### SOURCE DOCUMENT
In early 324 BC a boyhood friend of Alexander the Great fled from the Macedonian king, becoming the most wanted man in the empire. His name was Harpalus, the former imperial treasurer.
Absconding with a small fortune, thousands of veteran mercenaries and a small fleet, Harpalus set sail west to Europe: to Athens.
The fate of Harpalus
Having deposited his mercenaries off at Taenarum, a camp in the southern Peloponnese, Harpalus arrived at Athens as a suppliant, requesting safety.
Though the Athenians initially admitted him, over time it became clear to Harpalus that support for his protection was waning. Staying in Athens too long would risk him being handed over to Alexander in chains.
One night in late 324 BC Harpalus fled the city to Taenarum, where he collected his mercenaries and set sail for Crete.
Having arrived at Kydonia, Harpalus set about considering his next move. Should he head east, west or south? Where was the best place for he and his men to go to escape Alexander’s grasp? In the end the decision was taken out of his hands.
In the spring of 323 BC one of Harpalus’ closest confidantes seized the treasurer and murdered him. His name was Thibron, a prominent Spartan commander who may well have once served with Alexander the Great. His favour with the soldiers was evident, as he quickly gained their loyalty after announcing the death of their former paymaster.
Thibron now had a sizeable army at his disposal – 6,000 hardened brigands. He knew exactly where to take them.
To the south, across the Great Sea, lay Cyrenaica in modern day Libya. The region was home to a native Libyan population, as well as a plethora of Greek colonies that had prospered over the past few hundred years. Of these cities, the shining jewel was Cyrene.
Since its foundation in the late 7th century BC, the city had risen to become one of the wealthiest urban centres in the known world. It was famous for its bountiful grain exports, taking advantage of the climate’s 8 month long harvests.
Other products it was famous for included silphium, a plant native to the region famed for its perfume, and its high-quality steeds, renowned for pulling chariots.
By 324/3 BC however, trouble had engulfed the city. Vicious internal strife had seized the city, as oligarchs and democrats struggled for control. In the end the former came out on top. The latter were forced to flee, some of whom fled to Kydonia. They sought a saviour. Thibron was their man.
Battle for the city
Accepting their cause as his own, Thibron sailed over with his army to northern Libya in early 323 BC to confront the Cyreneans. The Cyreneans obliged, mustering their own army and marching out to oppose the invader on the open field.
In their army they had infantry, cavalry and troop-carrying chariots; they vastly outnumbered Thibron’s smaller force. Yet the Spartan’s professional troops once again proved how quality can overcome quantity in battle.
Thibron won a stunning victory and the Cyreneans surrendered. The Spartan now found himself the most powerful man in the region.
All was going well for Thibron. He had conquered Cyrene and brought its rich resources under his control. For him, however, this was just the start of his great endeavours. He wanted more.
To the west the treasures of Libya awaited. Quickly Thibron commenced preparations for another campaign. He made alliances with neighbouring city-states; he riled his men for further conquest. But it was not to be.

### INSTRUCTION 1
List the products that the passage on Harpalus and Thibron says Cyrene was famous for.
### INSTRUCTION 2
Carry the passage on Harpalus and Thibron forward from its final sentence.

### SOURCE MATERIAL
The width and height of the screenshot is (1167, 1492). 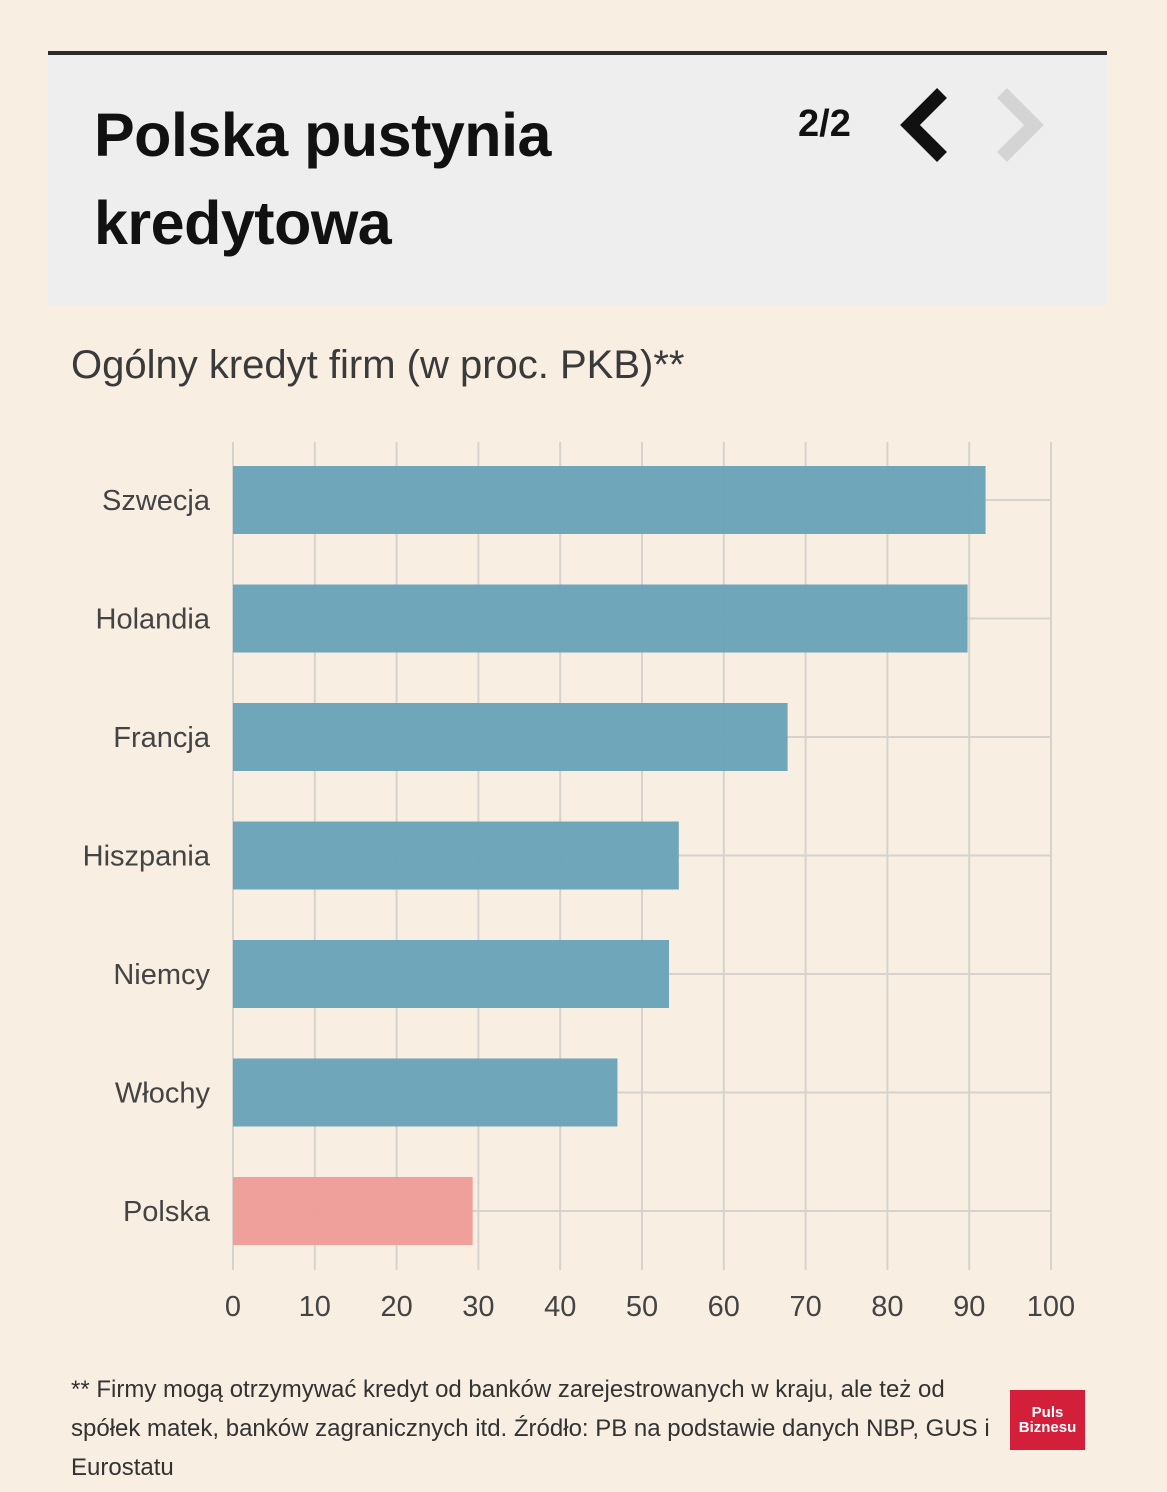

### RESPONSE AREA 1
Grain, silphium, and high-quality steeds for pulling chariots.

### RESPONSE AREA 2
Reversal of fortunes
As Thibron continued preparations, terrible news reached him: the Cyrenean tribute had stopped. Cyrene had risen up against him again, egged on by a Cretan commander called Mnasicles who had decided to defect.
What followed for Thibron was disaster. An attempt to assault the city and quickly quell the Cyrenean resurgence failed miserably. Worse was to follow.
Having been forced to march west to aid a struggling ally, Mnasicles and the Cyreneans inflicted further embarrassment on the Spartan when they regained control of Apollonia, Cyrene’s port, and their lost treasure.
Thibron’s navy, now struggling to sustain its crew, was all but eradicated during a foraging mission; Mnasicles continued to inflict defeat and disaster on Thibron’s army. The tides of fortune had well and truly turned.
By the summer of 322 BC Thibron was close to giving up. His men were demoralised; all hope seemed lost. But there was a silver lining.
Ships appeared on the horizon, transporting 2,500 mercenary hoplite reinforcements recruited by Thibron’s agents in southern Greece. It was welcome relief, and Thibron was sure to use them.
Reinforced, the Spartan and his men resumed their war with Cyrene with renewed vigour. They threw down the gauntlet to their foe: fight them on the open field. The Cyreneans obliged.
Ignoring Mnasicles’ advice to avoid playing into Thibron’s hands, they marched out to face the Spartan. Disaster ensued. Thibron may have been significantly outnumbered, but his men had invaluable experience. The Cyreneans suffered a crushing defeat.
Once again Cyrene was placed under siege by Thibron. The city itself witnessed a revolution and many of its most powerful figures – Mnasicles among them – were expelled. Some sought refuge with Thibron. Others, like Mnasicles, sought another. They boarded boats and sailed east, to Egypt.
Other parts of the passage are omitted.